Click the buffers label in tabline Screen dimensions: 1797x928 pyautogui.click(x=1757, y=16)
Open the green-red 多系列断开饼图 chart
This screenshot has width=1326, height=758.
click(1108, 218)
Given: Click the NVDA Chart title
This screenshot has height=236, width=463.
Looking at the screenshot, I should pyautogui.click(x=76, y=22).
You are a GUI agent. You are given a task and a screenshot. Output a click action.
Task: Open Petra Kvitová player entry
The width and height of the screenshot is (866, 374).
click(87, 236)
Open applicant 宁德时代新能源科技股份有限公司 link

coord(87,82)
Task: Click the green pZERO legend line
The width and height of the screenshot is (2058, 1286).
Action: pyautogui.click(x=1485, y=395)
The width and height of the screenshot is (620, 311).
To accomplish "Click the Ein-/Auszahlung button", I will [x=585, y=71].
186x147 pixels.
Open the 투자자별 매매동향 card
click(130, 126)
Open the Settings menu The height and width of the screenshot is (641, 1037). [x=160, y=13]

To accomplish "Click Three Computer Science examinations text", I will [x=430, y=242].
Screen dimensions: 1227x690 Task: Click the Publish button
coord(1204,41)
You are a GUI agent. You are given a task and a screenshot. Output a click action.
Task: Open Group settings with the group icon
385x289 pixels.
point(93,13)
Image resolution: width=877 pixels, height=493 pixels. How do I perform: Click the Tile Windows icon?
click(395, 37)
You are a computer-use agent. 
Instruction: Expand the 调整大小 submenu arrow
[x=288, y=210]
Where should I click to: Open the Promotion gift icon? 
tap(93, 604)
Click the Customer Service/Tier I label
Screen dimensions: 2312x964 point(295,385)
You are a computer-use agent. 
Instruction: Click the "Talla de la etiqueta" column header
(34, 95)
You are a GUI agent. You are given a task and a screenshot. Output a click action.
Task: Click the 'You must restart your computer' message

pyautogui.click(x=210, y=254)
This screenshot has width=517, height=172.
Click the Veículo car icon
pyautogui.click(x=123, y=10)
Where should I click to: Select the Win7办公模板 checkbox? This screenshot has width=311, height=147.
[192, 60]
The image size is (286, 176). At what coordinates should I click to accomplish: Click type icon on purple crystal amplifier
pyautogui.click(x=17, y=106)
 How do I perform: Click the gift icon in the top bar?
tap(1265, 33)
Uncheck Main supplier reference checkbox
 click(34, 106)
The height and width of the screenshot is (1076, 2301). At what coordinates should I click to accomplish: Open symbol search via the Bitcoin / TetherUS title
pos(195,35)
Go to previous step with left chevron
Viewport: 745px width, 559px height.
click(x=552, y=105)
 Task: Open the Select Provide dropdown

☆ ☆ ☆ ☆ ☆

Express the lines from the first one through the line containing "click(1108, 218)", inclusive, as a two-column CSV with the headers instruction and action. Give one row per instruction, with its text and its answer each in a single quoted field and any line breaks replaced by spaces.

instruction,action
"Click the buffers label in tabline Screen dimensions: 1797x928","pyautogui.click(x=1757, y=16)"
"Open the green-red 多系列断开饼图 chart This screenshot has width=1326, height=758.","click(1108, 218)"